Lab 05: Read Counting - ryandkuster/EPP_575_RNA_25 GitHub Wiki

Counting Reads

Today we'll use the program featureCounts to count the number of reads mapped to individual genes in our reference genome.

Using featureCounts

Steps

Before we begin

Go ahead and request resources:

cd $RNA
bash 01_tour/srun.sh

1. Prepare a counts directory

Change to your analysis directory and run the following to link the bam files from the previous STAR mapping results along with the gff file.

cd $RNA
mkdir 05_count
cd 05_count

ln -s /lustre/isaac24/proj/UTK0386/completed/03_mapping_star/*bam .
ln -s /lustre/isaac24/proj/UTK0386/data/reference/genomic_modified.gff .

Load and run featureCounts

module load anaconda3/2024.06
conda activate /lustre/isaac24/proj/UTK0386/conda/featurecounts

featureCounts \
    -p \
    -s 2 \
    -T 8 \
    -t gene \
    -g ID \
    -F GTF \
    -a genomic_modified.gff \
    -o Col_0h_rep1.counts.txt \
    Col_0h_rep1.Aligned.sortedByCoord.out.bam

We can investigate the number of genes in our count file using:

wc -l Col_0h_rep1.counts.txt

Count all samples from STAR, how many do we have?

ln -s ../03_mapping_star/*.bam .

If you managed to run all the samples, there should be 6 bams.

module load anaconda3/2024.06
conda activate /lustre/isaac24/proj/UTK0386/conda/featurecounts

featureCounts \
    -p \
    -s 2 \
    -T 8 \
    -t gene \
    -g ID \
    -F GTF \
    -a genomic_modified.gff \
    -o combined.counts.txt \
    *bam

If you have multiple files, a for loop can be employed, but the output count files will have to be stitched together later, which can be extra, unnecessary work.

conda deactivate

Using HTSeq (optional, it may take awhile)

Helpful links:

The general inputs for HTSeq are as follows:

  • --format= specify alignment file type (e.g. "bam")
  • --order= tell htseq the manner in which the alignment file has been sorted (e.g. "pos")
  • --stranded= count reads dependent on forward/reverse strand-specific orientation (defaut: "no")
  • --type= the gff3/gtf feature to count by (e.g. "gene")
  • --idattr= the gff3/gtf column feature used to group the desired type

Note:

HTSeq allows for highly customizable count approaches for many data types.
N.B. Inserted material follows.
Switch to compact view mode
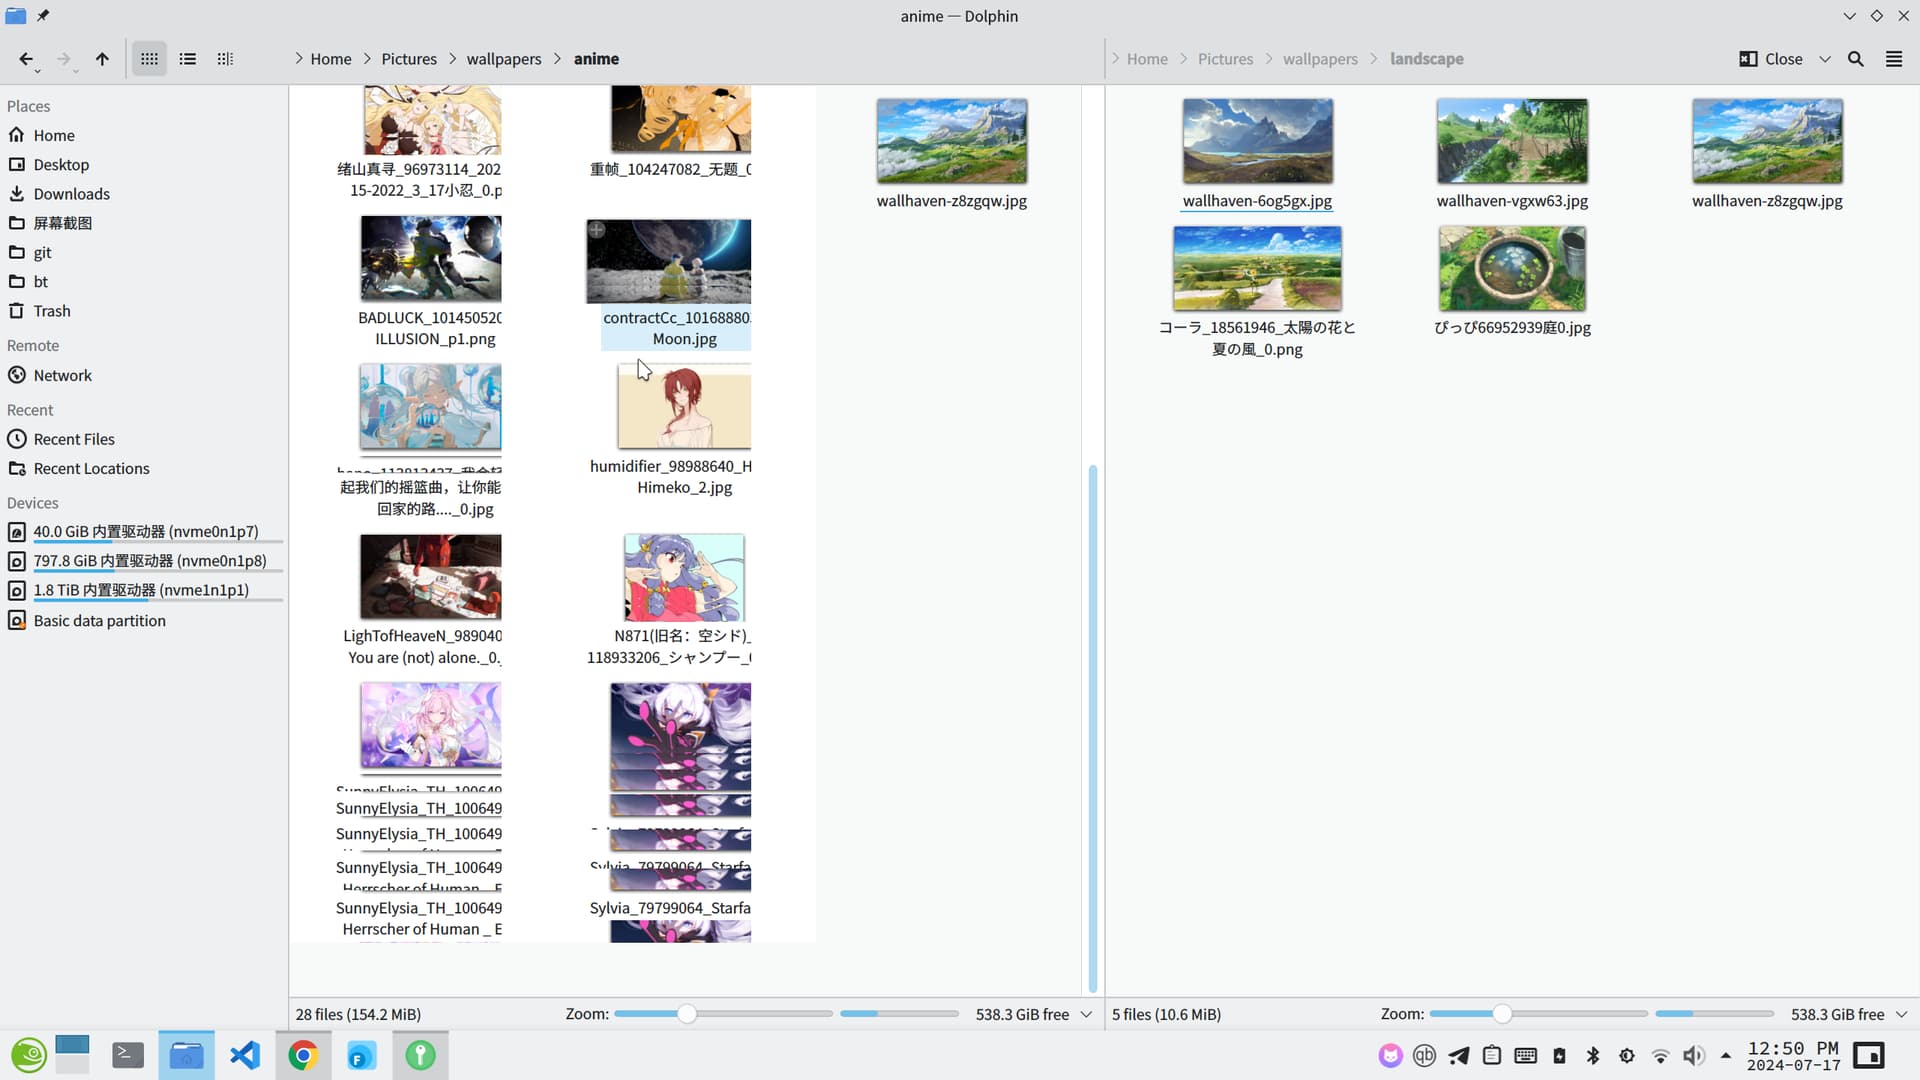 (225, 59)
Depending on the library, you may need to adjust these arguments. If in doubt, read the docs.

Steps:

Load HTSeq using conda

module load anaconda3/2024.06
conda activate /lustre/isaac24/proj/UTK0386/conda/htseq

Make sure htseq-count is functional

htseq-count --help

Run HTseq

htseq-count \
  --format=bam \
  --order=pos \
  --stranded=no \
  --type=gene \
  --idattr=ID \
  Col_0h_rep1.Aligned.sortedByCoord.out.bam \
  genomic_modified.gff \
  > Col_0h_rep1.counts.txt \
  2> Col_0h_rep1.out

--stranded is an important parameter and it will depend on the library preparation method for your sample. Typically, this is "no", but always check the publication and raw data experimental documentation. In the case of our CPK28 study, the tool Salmon was used to detect that the library is "ISR", meaning "inward" pointing reads, "stranded", and "reverse" (meaning the forward read comes from the reverse strand). However, the formatting of the gff prevents us from using strandedness with the htseq.